* _Metin parçası_

|---|

Dilde sadeleşme ve 'Harf İnkılabı'nda Mustafa Kemal Atatürk, gerekenleri yaptı ve sonra bazı yanlışlar oldu saikiyle bu işten vaz geçti.
Dilde sadeleşme ve "Harf İnkılabı"nda Mustafa Kemal Atatürk, gerekenleri yaptı ve sonra bazı yanlışlar oldu saikiyle bu işten vaz geçti. Bakış tarzıma bir dostumuz, "Bunu beğenmedim, Mustafa Kemal bu işten vazgeçmedi, sadece duraksadı. " Bakış tarzına cevabımdır.
Burada kastettiğim, eldeki verilere göre, yapılması gereken yapıldı.
Bu verilere göre durdu.
Ha! Ömrü ,biraz daha olsaydı. Daha neler yapardı. Onu hayal bile edemiyoruz.
Bence ,lehçelerden kelime kazanma konusunda yeterince çalışıldığı kanaatinde değilim.
Bir milyon kadar söz varlığı ile en zengin dil birliği olan Türkçemiz,Anadolu Coğrafyası'nda kaynaklarından uzaklaştıkça yeni coğrafyasının sözcüklerini kullanmış.
Bu çok doğal.
Daha sonra yapılan sözcük derleme,tarama çalışmaları aynı hızla devam etmedi.
Şimdi de Batı dillerinin teknolojik saldırısına da hazırlıklı değil.
Bizim Dil Kurumu da çare olamadı.
Gelecek bilimciler( fütürist bakış tarzı),zaten 2300' lerde top yekün İngilizce konuşacağımızı ifade ediyor.
Buna örnek olarak da Kosova'yı gösteriyorlar.
1900' lerin başlarında ,halkın %95' i Türkçe konuşurken şimdi %3' ü Türkçe konuşuyor.
Biz gönüllü İngilizce sever tavrımızla buna koşar adım gidiyoruz.
İnşallah olmaz, diyelim.
………….
Cumhuriyet dönemi yenileşme çalışmaları, alt yapısı olmayan oldu- bittilerle yapıldı. Yargısına cevabımdır.
Bunlara farklı pencerelerden bakıldığında bazı doğruları görebiliriz.
Mustafa Kemal' in Karlsbad Hatıraları'nda bu ve yapacağı işler,teori olarak anlatılmıştır.
Mustafa Kemal,milletimiz için en iyi şeyi yaptığını düşünerek çalışmıştır.
Daha sonra bazı yanlışları görmüş ve düzeltmiştir.

|---|

* _Gösterilen bilgiler_
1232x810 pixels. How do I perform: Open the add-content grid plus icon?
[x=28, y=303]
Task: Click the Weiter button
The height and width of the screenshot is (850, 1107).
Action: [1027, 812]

|---|

* _Görevler_
A - Dildeki sadeleşmeyle ilgili metne göre aşağıdaki soruları cevaplayın.
(i) Türkçenin söz varlığı ne kadardır?
(ii) Gelecek bilimcilere göre 2300'lerde hangi dili konuşacağız?
(iii) Kosova'da 1900'lerin başlarında halkın yüzde kaçı Türkçe konuşuyordu?
B - Dildeki sadeleşmeyle ilgili metni son cümlesinden sonrasını yazarak devam ettirin.

* _Alıştırma cevapları_
A -
(i) Bir milyon kadar.
(ii) İngilizce.
(iii) Yüzde 95'i.

B -
Öz Türkçecilikten dönüş gibi.( veya duraksaması gibi)
Burada, asıl mesele "Toplumu kısa sürede geliştirme "meselesidir.
Ezan da acaba Türkçe okunursa daha mı iyi olur ,uygulamasıydı.
O da 1950' den sonra düzeldi. ( ortak namaza çağrı sedası,tüm islâm aleminde aynı olsun,müslümanlar bir birini tanısın mesajıydı. Halk belki tam anlamıyor,Türkçe okunursa daha anlaşılır olur ,saikiyle yapılmıştı.)
Yani, bir asker olarak kısa sürede çok iş yapma heyecanı içindeydi.
Onun penceresinden ve yaşadıklarından hareketle bakıldığında doğru olduğu görülür.
Şimdi ve alınan sonuç açısından bakıldığında bazı noksanlıkları görmek mümkün.
Ama bu kadar yaptıklarıyla da bizim baş taçımızdır.
Hiçbir şey olmasa bile,namusumuzu kurtarması başlı başına bir değerdir.
Ben bu yüzden, Mustafa Kemal Atatürk'ü sevmediğini söyleyip hakaret etme cüretini gösterenlerin,hem fikri hem de bedeni, namus yoksunlarının yapacağı bir iş olarak görürüm.
Bu meseleyi,bir de Balkanlarda,Batı Anadolu'da ve Doğu Anadolu'da iffeti lekelenmiş bizim kadınlarımızın penceresinden görülmesini isterim.
İşte o zaman doğru yargıya varırız.
Mustafa Kemal Atatürk ve arkadaşlarına söyleyeceğimiz en son söz:
Durağınız cennet olsun!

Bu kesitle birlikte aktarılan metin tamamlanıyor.